58The treatment plan in question, prepared on December 9, 2015, by psychologist Dr. Belyakova, extensively canvasses the applicant’s psychological symptoms and made a provisional diagnosis of Adjustment Disorder, and specific phobia (driving and travelling as a passenger).
59Dr. Rubenstein examined the applicant again on February 16, 2016, to address the reasonableness and necessity of the December 9, 2015 treatment plan. His February 22, 2016, report also concludes that “Based on a review of the available documentation, direct observation and objective psychological testing, she is not seen to have developed any psychological impairment as a result of injuries sustained in the subject accident.”

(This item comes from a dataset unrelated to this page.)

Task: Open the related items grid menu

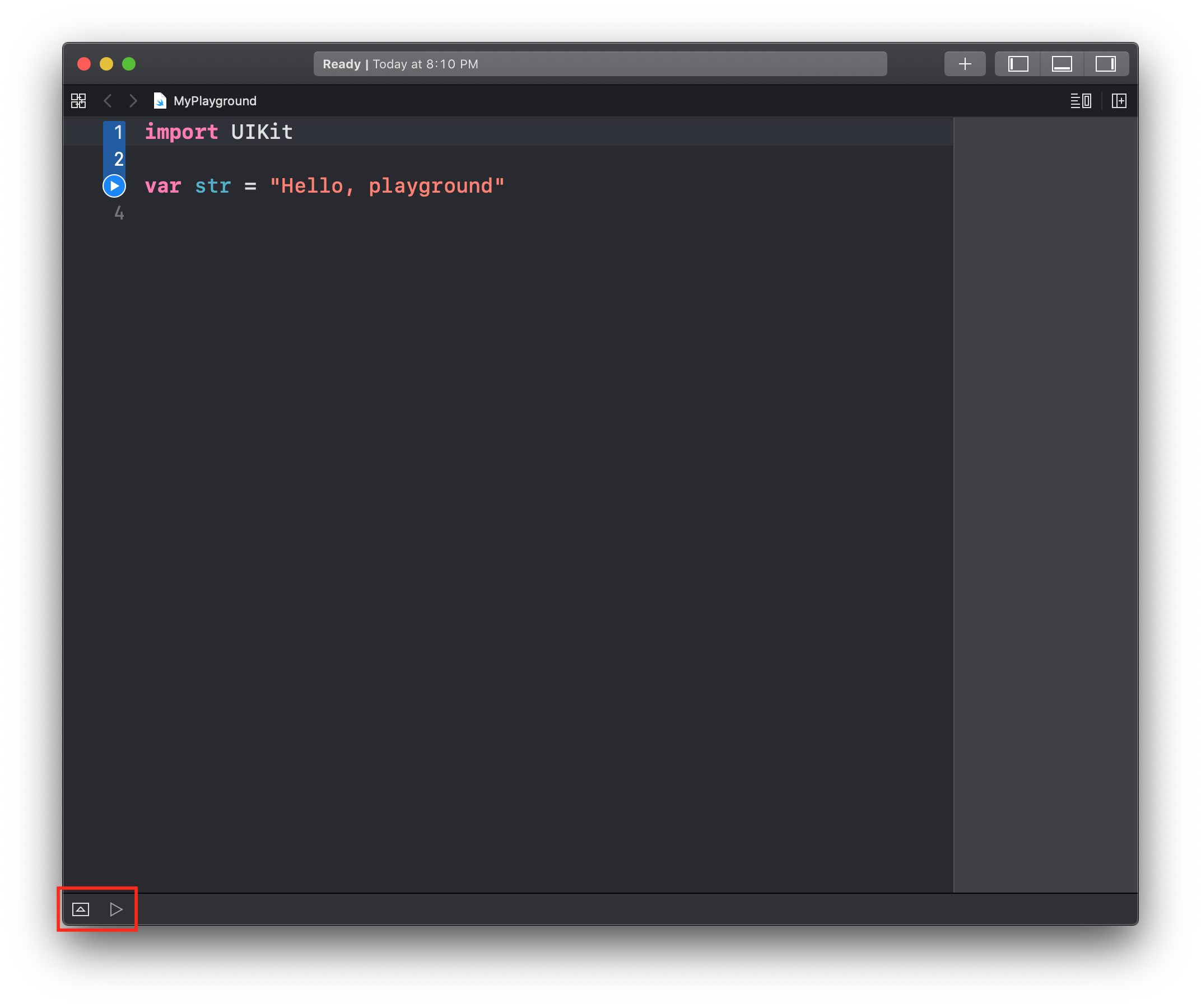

60I prefer the evidence of Dr. Rubenstein, as he conducted objective psychological testing both before, on October 26, 2015 and after, on February 16, 2016 the proposed treatment plan dated December 9, 2015 and in each case found no psychological impairment. Dr. Belyakova’s proposed treatment plan was for the purpose of conducting such a psychological assessment. I find on the basis of Dr. Rubentein’s objective testing with negative results both before and after the proposed December 9, 2015, treatment plan that the applicant has not established on a balance of probability that this assessment plan was necessary.
Is the respondent liable to pay an award under Regulation 664 because it unreasonably withheld or delayed payments to the applicant?
61The applicant made no submissions and referred to no specific evidence to substantiate an award. Accordingly, I find that she has not met her onus to demonstrate entitlement to an award.
Interest
62Considering three of the treatment plans are reasonable and necessary, it follows that the applicant is entitled to interest on these plans pursuant to s. 51 of the Schedule.
CONCLUSION AND ORDER
63I find and order that:
(i) The applicant sustained a chronic pain impairment that is not predominantly a minor injury within the definition of the Minor Injury Guidelines;
(ii) The applicant is entitled to $3,466.16 for chiropractic, physiotherapy, massage and acupuncture services recommended by Dr. Sean Kerr in the OCF-18 dated September 30, 2015;
(iii) The applicant is entitled to $2,416.12 for chiropractic, physiotherapy, massage services recommended by Dr. Sean Kerr in the OCF-18 dated November 11, 2015;
(iv) The applicant is not entitled to $3,148.70 for medical services recommended by Dr. Wayne Coghlan, in the OCF-18 dated February 7, 2020;
(v) The applicant is not entitled to $2,000 for a psychological assessment, recommended by Dr. Nina Belyakova, in the OCF-18 dated December 9, 2015.
(vi) There will be no award pursuant to Regulation 664.
(vii) The applicant is entitled to interest on any overdue payment of benefits in accordance with the Schedule.
Released: December 28, 2022
Pierre R. Lavigne Adjudicator
Footnotes
- Minor Injury Guideline, Superintendent’s Guideline 01/14, issued pursuant to s. 268.3 (1.1) of the Insurance Act.
- Applicant’s Final submissions, para. 10
- Scarlett v. Belair Insurance, 2015 ONSC 3635, para. 24 (Div. Ct.).
- Applicant’s submissions Tab 13
- Scarlett v. Belair Insurance, 2015 ONSC 3635 at paras. 20-24.
- Respondent’s submissions, Tab 13, p. 2, answer to first and third questions.